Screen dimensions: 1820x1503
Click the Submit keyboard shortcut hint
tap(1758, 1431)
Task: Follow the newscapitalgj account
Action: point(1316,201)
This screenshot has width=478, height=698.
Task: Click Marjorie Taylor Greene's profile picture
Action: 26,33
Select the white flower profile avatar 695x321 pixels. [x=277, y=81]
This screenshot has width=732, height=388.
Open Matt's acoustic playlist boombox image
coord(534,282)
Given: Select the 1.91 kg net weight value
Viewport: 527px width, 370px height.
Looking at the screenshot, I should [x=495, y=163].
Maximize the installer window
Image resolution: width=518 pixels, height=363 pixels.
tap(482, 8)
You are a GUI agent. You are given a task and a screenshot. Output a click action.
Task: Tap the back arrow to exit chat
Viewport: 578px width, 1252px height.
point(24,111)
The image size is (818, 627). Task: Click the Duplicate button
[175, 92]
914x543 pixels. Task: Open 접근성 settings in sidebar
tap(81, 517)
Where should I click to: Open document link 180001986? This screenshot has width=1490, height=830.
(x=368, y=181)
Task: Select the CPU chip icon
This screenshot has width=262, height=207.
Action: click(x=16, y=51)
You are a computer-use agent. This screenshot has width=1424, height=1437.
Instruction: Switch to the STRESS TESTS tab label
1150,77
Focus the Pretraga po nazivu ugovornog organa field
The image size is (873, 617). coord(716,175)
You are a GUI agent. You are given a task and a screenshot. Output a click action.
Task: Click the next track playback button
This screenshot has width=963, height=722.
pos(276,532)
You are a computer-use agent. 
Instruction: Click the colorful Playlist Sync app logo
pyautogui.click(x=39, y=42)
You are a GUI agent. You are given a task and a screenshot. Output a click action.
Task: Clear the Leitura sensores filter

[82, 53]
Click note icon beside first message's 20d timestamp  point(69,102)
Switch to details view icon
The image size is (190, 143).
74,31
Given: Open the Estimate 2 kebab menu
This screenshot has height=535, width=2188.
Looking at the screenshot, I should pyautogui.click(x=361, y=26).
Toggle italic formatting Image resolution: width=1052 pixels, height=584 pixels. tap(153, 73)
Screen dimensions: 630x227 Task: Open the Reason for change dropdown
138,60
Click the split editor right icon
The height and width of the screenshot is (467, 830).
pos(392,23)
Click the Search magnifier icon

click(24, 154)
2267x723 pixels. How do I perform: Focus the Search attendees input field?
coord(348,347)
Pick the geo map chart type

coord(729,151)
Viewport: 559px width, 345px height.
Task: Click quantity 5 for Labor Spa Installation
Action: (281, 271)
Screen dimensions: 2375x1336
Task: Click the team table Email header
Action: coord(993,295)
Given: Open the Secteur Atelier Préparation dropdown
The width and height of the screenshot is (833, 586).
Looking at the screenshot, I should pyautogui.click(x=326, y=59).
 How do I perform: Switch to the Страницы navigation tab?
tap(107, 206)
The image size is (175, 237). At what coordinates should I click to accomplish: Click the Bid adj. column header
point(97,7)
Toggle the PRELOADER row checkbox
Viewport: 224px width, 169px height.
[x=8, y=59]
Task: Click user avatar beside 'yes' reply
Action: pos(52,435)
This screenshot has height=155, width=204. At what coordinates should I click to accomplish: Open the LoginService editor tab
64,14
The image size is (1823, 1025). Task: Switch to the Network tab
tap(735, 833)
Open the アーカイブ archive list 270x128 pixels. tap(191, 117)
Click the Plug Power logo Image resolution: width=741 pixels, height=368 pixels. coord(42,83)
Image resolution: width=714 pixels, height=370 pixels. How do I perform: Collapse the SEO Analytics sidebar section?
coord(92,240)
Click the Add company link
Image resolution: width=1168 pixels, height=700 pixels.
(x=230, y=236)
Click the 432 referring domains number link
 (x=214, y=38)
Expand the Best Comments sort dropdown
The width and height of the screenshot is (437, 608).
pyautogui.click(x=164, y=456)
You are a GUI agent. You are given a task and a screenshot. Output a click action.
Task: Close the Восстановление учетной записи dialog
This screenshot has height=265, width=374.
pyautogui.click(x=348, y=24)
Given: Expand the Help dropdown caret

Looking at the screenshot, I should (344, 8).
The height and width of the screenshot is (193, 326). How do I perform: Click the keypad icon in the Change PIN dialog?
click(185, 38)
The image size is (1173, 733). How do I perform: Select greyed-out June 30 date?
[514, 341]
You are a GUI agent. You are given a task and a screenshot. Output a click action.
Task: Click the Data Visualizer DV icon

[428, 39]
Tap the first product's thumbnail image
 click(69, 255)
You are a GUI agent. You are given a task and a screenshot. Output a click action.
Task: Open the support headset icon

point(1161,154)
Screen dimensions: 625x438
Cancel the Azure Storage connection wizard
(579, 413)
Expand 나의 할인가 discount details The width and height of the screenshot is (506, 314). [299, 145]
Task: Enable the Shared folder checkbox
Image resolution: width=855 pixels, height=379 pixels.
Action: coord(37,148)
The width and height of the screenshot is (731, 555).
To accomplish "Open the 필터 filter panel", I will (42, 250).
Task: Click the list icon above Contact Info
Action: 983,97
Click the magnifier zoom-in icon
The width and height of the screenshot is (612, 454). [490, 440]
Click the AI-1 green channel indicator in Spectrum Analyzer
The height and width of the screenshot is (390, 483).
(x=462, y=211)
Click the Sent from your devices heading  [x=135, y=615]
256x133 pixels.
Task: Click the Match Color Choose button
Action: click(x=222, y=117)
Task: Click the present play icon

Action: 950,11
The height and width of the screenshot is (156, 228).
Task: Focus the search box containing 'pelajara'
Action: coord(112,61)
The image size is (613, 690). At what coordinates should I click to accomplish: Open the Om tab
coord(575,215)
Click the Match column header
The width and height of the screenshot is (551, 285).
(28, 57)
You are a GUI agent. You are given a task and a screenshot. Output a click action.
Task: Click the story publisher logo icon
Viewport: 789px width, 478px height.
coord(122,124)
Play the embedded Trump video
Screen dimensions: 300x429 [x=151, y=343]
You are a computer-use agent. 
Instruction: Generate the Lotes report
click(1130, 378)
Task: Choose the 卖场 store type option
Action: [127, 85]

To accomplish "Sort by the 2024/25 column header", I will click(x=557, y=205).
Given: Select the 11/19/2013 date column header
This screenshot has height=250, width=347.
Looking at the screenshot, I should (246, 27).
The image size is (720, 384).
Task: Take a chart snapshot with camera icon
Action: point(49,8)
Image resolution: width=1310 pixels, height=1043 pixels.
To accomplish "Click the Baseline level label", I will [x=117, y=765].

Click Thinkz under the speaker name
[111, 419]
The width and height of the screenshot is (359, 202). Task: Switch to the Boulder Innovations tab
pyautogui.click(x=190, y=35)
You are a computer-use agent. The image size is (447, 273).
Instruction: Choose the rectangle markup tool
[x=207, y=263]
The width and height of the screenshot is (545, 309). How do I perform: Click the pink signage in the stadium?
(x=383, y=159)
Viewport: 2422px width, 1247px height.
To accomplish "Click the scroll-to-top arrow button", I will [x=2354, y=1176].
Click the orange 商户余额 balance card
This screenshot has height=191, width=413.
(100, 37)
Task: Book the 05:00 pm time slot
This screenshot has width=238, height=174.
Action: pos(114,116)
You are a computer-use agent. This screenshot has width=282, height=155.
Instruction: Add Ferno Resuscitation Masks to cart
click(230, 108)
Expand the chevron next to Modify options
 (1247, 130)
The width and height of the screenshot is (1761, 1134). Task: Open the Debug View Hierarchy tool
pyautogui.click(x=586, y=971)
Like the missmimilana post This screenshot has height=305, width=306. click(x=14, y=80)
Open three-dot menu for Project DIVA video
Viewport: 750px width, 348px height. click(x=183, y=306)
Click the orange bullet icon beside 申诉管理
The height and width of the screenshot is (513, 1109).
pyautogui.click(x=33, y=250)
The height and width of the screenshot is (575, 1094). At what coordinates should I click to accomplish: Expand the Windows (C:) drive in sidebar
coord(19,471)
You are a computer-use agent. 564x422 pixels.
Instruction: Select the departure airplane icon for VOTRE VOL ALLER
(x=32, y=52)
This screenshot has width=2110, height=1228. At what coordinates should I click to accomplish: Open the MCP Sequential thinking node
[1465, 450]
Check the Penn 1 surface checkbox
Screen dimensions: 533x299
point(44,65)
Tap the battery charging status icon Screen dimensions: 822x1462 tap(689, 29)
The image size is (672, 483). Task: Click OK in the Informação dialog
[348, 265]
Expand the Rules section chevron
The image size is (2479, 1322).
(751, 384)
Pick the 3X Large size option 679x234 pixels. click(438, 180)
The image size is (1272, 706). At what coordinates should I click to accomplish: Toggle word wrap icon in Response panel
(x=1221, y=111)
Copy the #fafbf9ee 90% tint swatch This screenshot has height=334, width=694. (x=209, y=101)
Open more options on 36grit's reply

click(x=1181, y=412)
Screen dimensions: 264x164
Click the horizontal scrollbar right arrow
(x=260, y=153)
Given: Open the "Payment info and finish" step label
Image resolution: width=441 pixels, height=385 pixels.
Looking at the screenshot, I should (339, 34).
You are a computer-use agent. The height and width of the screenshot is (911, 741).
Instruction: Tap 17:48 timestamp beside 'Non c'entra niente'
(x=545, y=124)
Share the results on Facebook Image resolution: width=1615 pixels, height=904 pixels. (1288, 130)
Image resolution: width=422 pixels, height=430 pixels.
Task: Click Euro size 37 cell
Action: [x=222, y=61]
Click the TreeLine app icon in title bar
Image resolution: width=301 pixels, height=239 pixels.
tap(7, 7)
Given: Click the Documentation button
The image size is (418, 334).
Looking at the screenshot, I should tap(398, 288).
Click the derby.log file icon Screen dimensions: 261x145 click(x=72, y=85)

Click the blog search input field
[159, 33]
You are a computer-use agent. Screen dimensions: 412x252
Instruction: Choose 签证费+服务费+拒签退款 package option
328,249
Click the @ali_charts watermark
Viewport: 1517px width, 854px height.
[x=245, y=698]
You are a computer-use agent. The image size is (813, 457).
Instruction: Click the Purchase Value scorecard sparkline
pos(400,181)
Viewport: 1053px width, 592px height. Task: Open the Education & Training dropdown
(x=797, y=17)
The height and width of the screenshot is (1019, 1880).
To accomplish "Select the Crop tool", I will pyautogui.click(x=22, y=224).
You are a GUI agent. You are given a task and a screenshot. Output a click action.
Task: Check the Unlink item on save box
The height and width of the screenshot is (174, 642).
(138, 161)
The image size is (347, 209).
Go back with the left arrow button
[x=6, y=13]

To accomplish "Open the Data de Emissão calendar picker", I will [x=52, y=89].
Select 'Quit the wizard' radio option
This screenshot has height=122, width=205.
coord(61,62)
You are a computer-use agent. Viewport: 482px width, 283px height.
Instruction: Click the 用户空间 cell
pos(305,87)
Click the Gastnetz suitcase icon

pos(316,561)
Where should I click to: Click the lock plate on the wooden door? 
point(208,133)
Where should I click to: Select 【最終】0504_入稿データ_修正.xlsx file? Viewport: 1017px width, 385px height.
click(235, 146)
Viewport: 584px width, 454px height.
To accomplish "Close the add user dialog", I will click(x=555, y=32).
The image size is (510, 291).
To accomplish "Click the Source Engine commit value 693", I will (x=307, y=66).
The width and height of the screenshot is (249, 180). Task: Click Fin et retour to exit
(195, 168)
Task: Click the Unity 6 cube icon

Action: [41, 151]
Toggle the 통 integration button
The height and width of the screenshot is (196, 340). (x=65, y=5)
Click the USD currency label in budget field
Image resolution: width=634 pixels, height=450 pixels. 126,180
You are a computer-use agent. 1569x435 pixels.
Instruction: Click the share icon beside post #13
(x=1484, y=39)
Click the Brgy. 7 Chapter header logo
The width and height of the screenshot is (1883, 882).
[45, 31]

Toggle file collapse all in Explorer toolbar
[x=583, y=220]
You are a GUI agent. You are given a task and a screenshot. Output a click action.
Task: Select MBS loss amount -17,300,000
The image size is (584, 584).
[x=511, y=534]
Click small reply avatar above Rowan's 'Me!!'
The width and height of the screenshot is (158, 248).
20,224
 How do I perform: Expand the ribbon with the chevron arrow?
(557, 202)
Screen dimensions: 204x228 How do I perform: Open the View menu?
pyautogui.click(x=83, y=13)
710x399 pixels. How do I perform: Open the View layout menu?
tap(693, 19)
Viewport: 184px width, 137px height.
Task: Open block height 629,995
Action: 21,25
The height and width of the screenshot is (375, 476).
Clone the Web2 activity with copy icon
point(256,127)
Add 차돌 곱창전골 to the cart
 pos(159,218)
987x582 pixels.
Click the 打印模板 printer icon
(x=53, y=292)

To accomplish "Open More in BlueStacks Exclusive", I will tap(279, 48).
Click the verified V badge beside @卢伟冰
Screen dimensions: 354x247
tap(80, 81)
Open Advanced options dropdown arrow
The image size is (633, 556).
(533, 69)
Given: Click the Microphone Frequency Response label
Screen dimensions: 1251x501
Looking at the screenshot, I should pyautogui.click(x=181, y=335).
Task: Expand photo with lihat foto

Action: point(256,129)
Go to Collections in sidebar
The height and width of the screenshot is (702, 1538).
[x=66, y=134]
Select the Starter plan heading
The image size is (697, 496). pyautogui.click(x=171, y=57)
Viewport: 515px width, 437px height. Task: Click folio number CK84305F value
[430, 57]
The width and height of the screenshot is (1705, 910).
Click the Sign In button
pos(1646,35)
####################
Request: Write out the rows verbatim, from the line containing "Play the embedded Trump video" up to and including the line containing "Action: point(49,8)".

Result:
Play the embedded Trump video
Screen dimensions: 300x429 [x=151, y=343]
You are a computer-use agent. 
Instruction: Generate the Lotes report
click(1130, 378)
Task: Choose the 卖场 store type option
Action: [127, 85]

To accomplish "Sort by the 2024/25 column header", I will click(x=557, y=205).
Given: Select the 11/19/2013 date column header
This screenshot has height=250, width=347.
Looking at the screenshot, I should (246, 27).
The image size is (720, 384).
Task: Take a chart snapshot with camera icon
Action: point(49,8)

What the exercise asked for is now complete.